Teatro tradizionale a pieni effetti e meriti, vero, con tempi ed emozioni ben scandite sul quadrante della rappresentazione oraria, con una percentuale riservata al personale istrionismo forse vicina all’impercettibile, ma con un trasporto ed un’immedesimazione scenica, che in gergo si chiamano professionismo, da applausi a scena aperta, quella che gli spettatori hanno tributato a tutti i mattatori.

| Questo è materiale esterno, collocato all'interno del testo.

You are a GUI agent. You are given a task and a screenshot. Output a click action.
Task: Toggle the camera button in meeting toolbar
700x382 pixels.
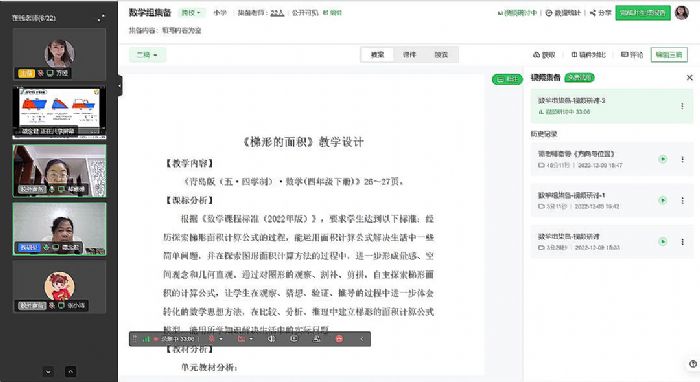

Sugli scudi, ma non c’è nemmeno bisogno di dirlo, figuriamoci di scriverlo, Ivana Monti, una decana meravigliosa del costume, del buon senso, della ragionevole interpretazione, di un teatro provato e riprovato un milione di volte e imparato ed assimilato con tanta naturalezza che poi, alla prova del fuoco, diventa il suo abito naturale, l’indumento migliore, il capo d’abbigliamento disegnatole addosso. E di Giorgio Lupano, applaudito due mesi fa sempre sullo stesso palcoscenico nella claustrofobica Maratona di New York, con Cristian Giammarini e subentrato, all’improvviso, alla défaillance di Daniele Liotti, per indossare le mostruose sembianze dell’uomo elefante. Senza dimenticare Debora Caprioglio, ricordata per le piccanti, ma gratuite, scene hard nelle pellicole di Tinto Brass e che invece, in quella meravigliosa alcova sensuale, ma senza erotismo, che è il palcoscenico, sfodera un invidiabile trasporto teatrale.

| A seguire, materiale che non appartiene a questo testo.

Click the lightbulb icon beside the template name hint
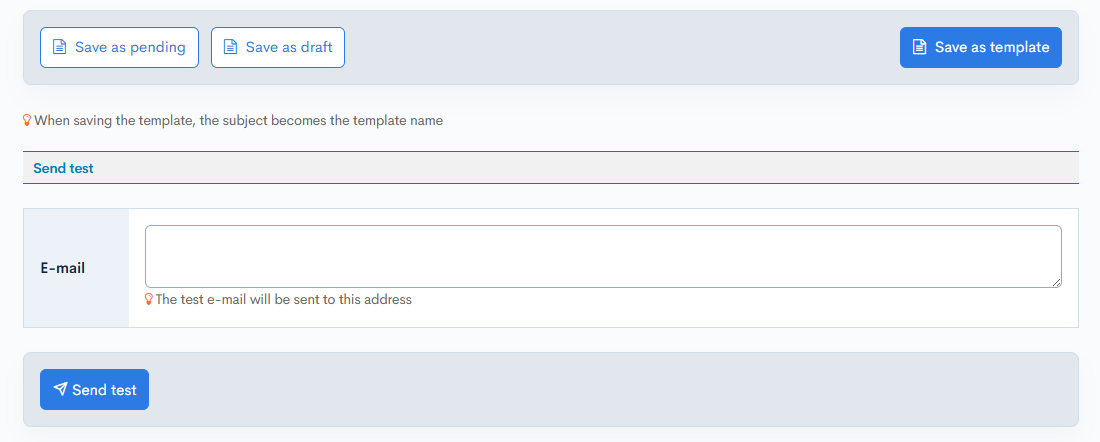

E Rosario Coppolino, un medico con pochi scrupoli che dagli scrupoli viene sommerso e sull’onda di questi riesce a riscattarsi, in perfetta sintonia con Francesco Cordella, un presidente ospedaliero che poi capisce il dramma della mostruosità del paziente e con la dolorosa, ma affatto statica, lunghezza d’onda dell’intera compagnia. Ad iniziare dalla falsa sorella cieca del protagonista, Serena Marinelli, un’abile procacciatrice che si finge non vedente per imbastire il rapimento della grande attrazione circense di Andrea Cavatorta, viscido venditore di fumo nella Londra decadente di fine ‘800, che si avvale della complicità del giovane impotente Simone Vaio, un giovane senza morale alcuna che può affidare ogni sua riprovevole esternazione alla facoltosa ed intoccabile posizione paterna.

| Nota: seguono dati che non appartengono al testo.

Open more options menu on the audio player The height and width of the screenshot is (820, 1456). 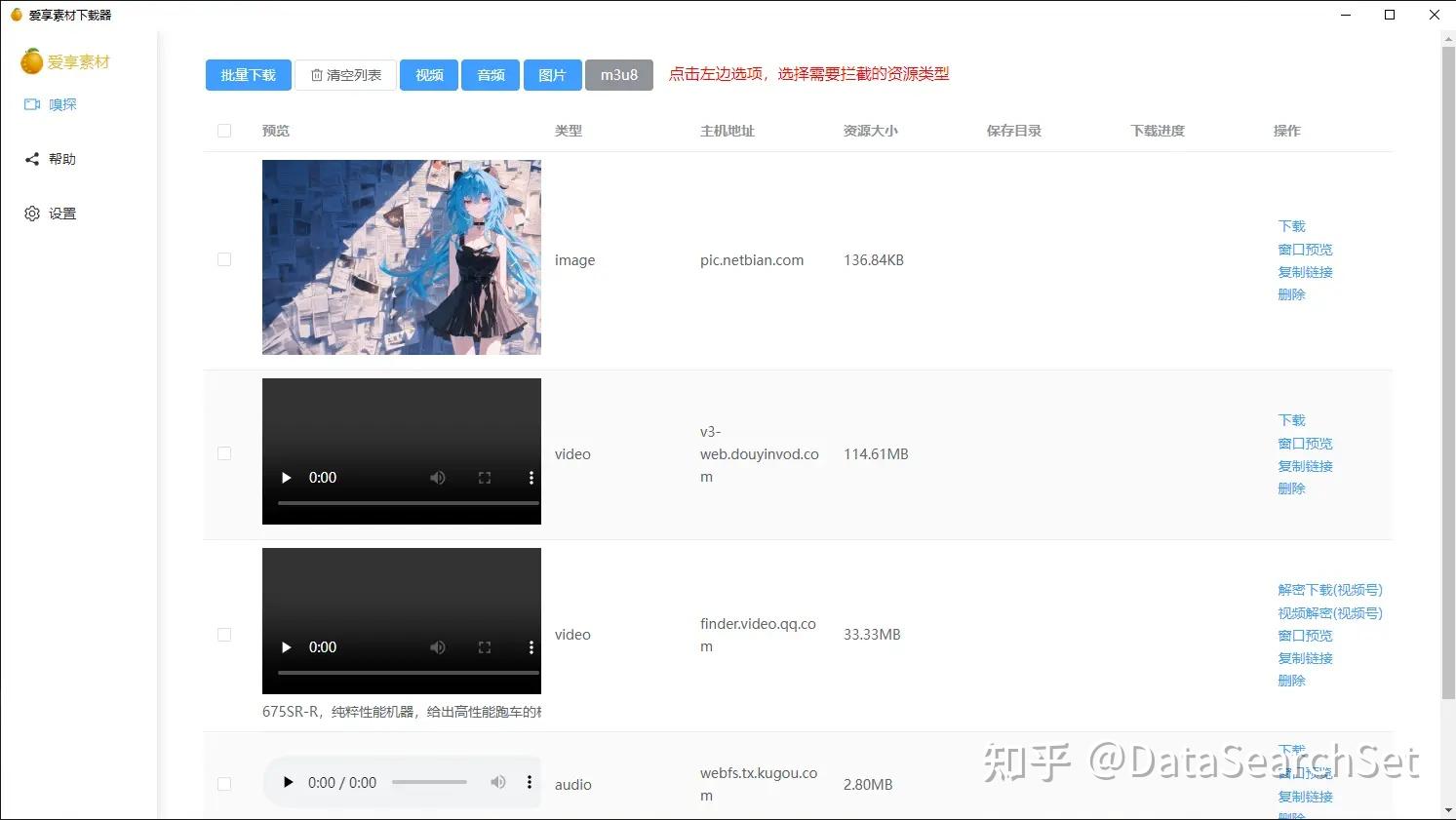[x=530, y=782]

Il buonismo imperversa senza pause e ritegno alcuno; nessuno si permette il lusso di spostare sul pentagramma una nota; la melodia però, sinfonica per l’afflato collettivo, ne esce musicalmente salva e lo spettacolo, come un buon surfista che cavalca da anni onde mai uguali, riesce a restare sulla cresta, mantenendo vive e interessanti aspettative ed emozioni, con una scenografia che senza sfarzi americani rende perfettamente l’idea, la sua connotazione storica e sociale e affida alla forza professionale dei protagonisti l’arduo ma superato, a pieni voti, compito, di trasformare uno spettacolo in uno spettacolo teatrale.